Despite being blacklisted by the U.S. government, Chinese tech giant Huawei continued to post growth in the first half of 2019.

The Shenzhen company announced sales of $58 billion in the first six months of the year. This represents of 23 percent increase from the same period last year.

Huawei claimed its growth was due to increased business in its smartphone division and the continued expansion of 5G network technology. Huawei is also the global leader in the sale of telecommunication equipment.

The U.S. government has made attempts to push back against Huawei's continuing growth. In May, the Trump administration put Huawei on a trade “blacklist,” preventing the sale of their products in the U.S. without a specific license.

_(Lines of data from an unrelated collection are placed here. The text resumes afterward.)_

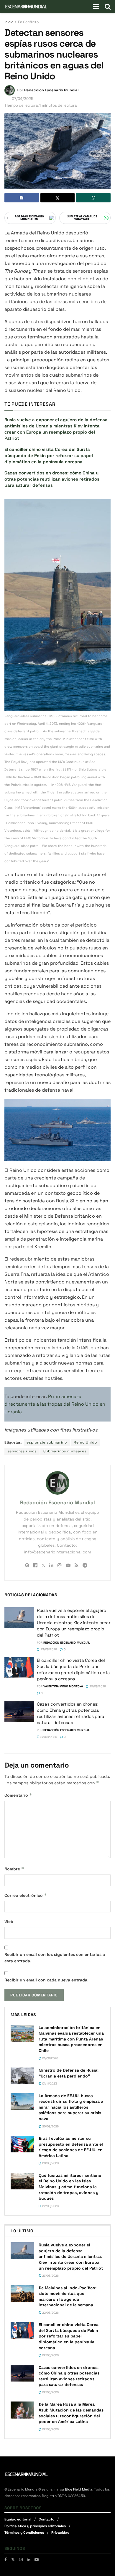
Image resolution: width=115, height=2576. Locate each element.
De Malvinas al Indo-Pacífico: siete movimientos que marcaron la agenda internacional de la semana (67, 2296)
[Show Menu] (96, 6)
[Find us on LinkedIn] (28, 2559)
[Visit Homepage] (26, 6)
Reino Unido (85, 1442)
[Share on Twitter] (57, 197)
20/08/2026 (50, 2126)
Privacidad (60, 2532)
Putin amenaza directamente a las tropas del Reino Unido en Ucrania (54, 1404)
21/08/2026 (49, 2058)
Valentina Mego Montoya (63, 1686)
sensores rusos (22, 1451)
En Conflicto (28, 22)
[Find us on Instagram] (21, 2559)
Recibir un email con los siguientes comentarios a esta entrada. (54, 1958)
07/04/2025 (22, 98)
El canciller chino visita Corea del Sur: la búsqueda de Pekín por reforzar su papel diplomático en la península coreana (48, 455)
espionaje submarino (47, 1442)
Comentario (18, 1795)
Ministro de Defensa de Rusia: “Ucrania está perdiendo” (68, 2073)
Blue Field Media (78, 2489)
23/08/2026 (48, 1649)
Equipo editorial (17, 2519)
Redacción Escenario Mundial (51, 90)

Company chairman Liang Hua said operations have continued apace and that the main products have been mostly unaffected by the blacklisting. Liang said that any impact on Huawei’s operations and developments are “controllable.”

It was recently reported that U.S. pushback had forced the company to scrap a HomePod competitor being developed in partnership with Google. The company’s research and development arm, Futurewei, also reportedly began laying off significant portions of its employees recently.

“Objectively we still face difficulties ahead,” Liang said. “In the second half [of this year] and next year, we'll still face these difficulties.”

Huawei has long been a point of contention for the U.S. in its trade relationship with China. The government has worked to curb the company’s growth, believing their products to be a potential security risk, a point which Huawei has strongly denied.

Huawei is expected to release new smartphones in September alongside competitors Apple and Samsung.